# Bruce Lee @ 65



## Eric Daniel (Nov 30, 2005)

Hey everyone,
I am a little late but a few days ago bruce would have turned 65 years old. Happy (late) Birthday Bruce.


----------



## KenpoTess (Nov 30, 2005)

Thread moved to Remembrance 

:asian:


----------



## arnisador (Nov 30, 2005)

When I read that I found myself wondering what he would have accomplished if he was still here.

.


----------



## Kempogeek (Nov 30, 2005)

arnisador said:
			
		

> When I read that I found myself wondering what he would have accomplished if he was still here.
> 
> .


Agreed. Wonder if there would have been a movie with both Bruce Lee and Jackie Chan. Could have been one heck of a combo in my opinion. After all these years, it's still a big loss. Rest In Peace Sir.


----------



## MartialIntent (Nov 30, 2005)

Doubtless as he travelled his journey his martial concepts would have evolved with him - he would have given us an style that could be practiced into one's middle age and beyond! No longer the preserve of the young!

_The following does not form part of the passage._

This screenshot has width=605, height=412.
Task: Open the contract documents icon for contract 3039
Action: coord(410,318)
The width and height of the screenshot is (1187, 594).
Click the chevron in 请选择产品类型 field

Bruce Lee - the epitome of martial artistry. Never Bettered.


----------



## MA-Caver (Nov 30, 2005)

MartialIntent said:
			
		

> Doubtless as he travelled his journey his martial concepts would have evolved with him - he would have given us an style that could be practiced into one's middle age and beyond! No longer the preserve of the young!
> Bruce Lee - the epitome of martial artistry. Never Bettered.

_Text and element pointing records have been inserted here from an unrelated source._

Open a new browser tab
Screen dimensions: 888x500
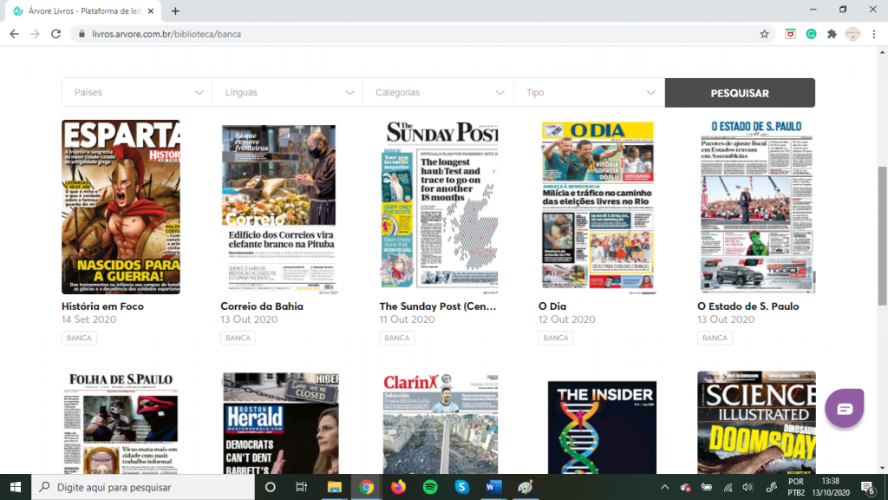(x=175, y=11)

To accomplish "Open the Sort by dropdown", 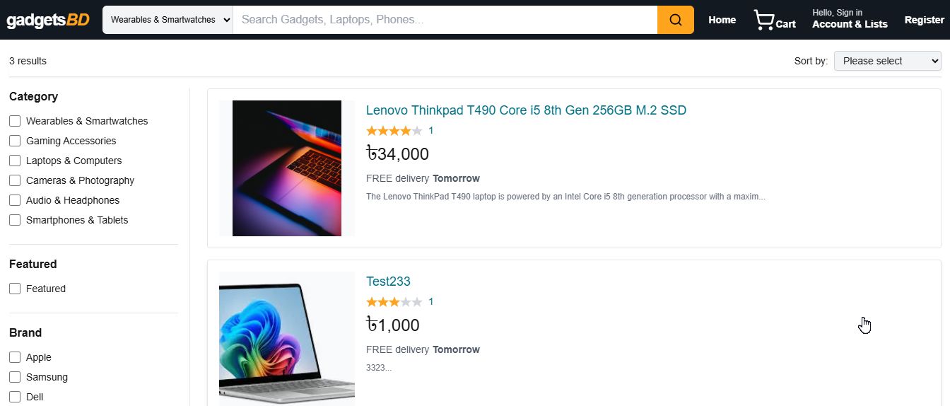I will (888, 61).

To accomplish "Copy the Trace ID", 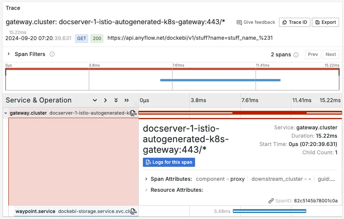I will (x=294, y=22).
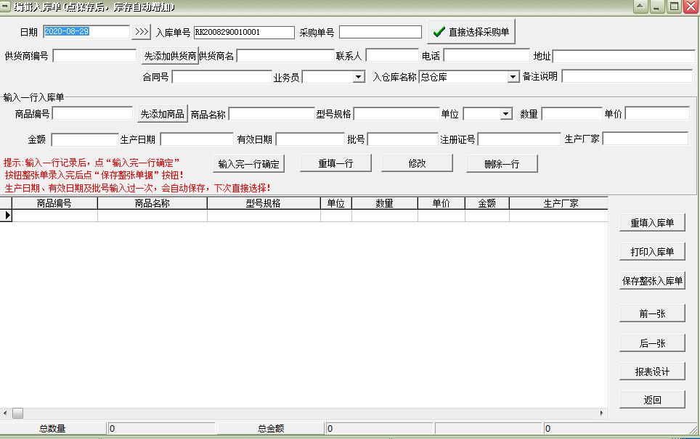This screenshot has height=439, width=700.
Task: Click the 生产日期 input field
Action: 197,139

I'd go one further to say that it is possible that the entire MA industry would've evolved to some degree due to his influence as he dabbled into a bit of everything that was MA. Doubtless that it would be even more popular than it is now (if that's possible) and MA movies would have probably achieved even higher standards. Lee was both a Martialist and an Actor and his influence on movies with MA in them would've most likely led to an entirely different direction that makes it even hard to even imagine. 
MA philosophy would've been different as well as he was an avid student of philosophy. 
But we know him now as we know him and should be humbled that even today he has not been forgotten and his influence remains constant. 

:asian: We honor you Jun Fan Lee :asian:


----------



## MartialIntent (Nov 30, 2005)

MA-Caver said:
			
		

> I'd go one further to say that it is possible that the entire MA industry would've evolved to some degree due to his influence as he dabbled into a bit of everything that was MA. Doubtless that it would be even more popular than it is now (if that's possible) and MA movies would have probably achieved even higher standards. Lee was both a Martialist and an Actor and his influence on movies with MA in them would've most likely led to an entirely different direction that makes it even hard to even imagine.


 
Agreed - when you think of it in those terms it's imaginable that contemporary MA movies are doing nothing more than _playing_ at real martial arts. What would a 2005 Bruce Lee-produced movie have been like? Wow, there's a thought [and a thread all to itself!] 

The brightest flames burn quickest...


----------



## Drac (Dec 1, 2005)

arnisador said:
			
		

> When I read that I found myself wondering what he would have accomplished if he was still here.
> 
> .


 
Yes,it staggers the imagination.. Think of his influence on the film industry..Seeing him in a movie/fight scene with Jet Li..


----------



## arnisador (Dec 1, 2005)

I feel he would've moved away from films--not completely, but that once he had some more cash and broader name recognition that he would've gone more toward producing. But, I'm just guessing.


----------



## MartialIntent (Dec 1, 2005)

arnisador said:
			
		

> I feel he would've moved away from films--not completely, but that once he had some more cash and broader name recognition that he would've gone more toward producing. But, I'm just guessing.


 
I would agree, we can but guess though it is plausible at least that had he continued on that path, he would have accumulated an enormous wealth of respect, contacts and support within the industry. This, coupled to his undoubted verve and whole-hearted enthusiasm would have placed him ideally at the forefront of production [doubtless with some insight into direction/editing too] I daresay.


----------



## bobster_ice (Dec 1, 2005)

imagine, Bruce Lee and Jet Li in a street fight, i would pay millions to see it happen, but unfortunately it cant as Bruce is dead

Bruce Lee (my role model)


----------



## Gin-Gin (Dec 7, 2005)

. :asian:


----------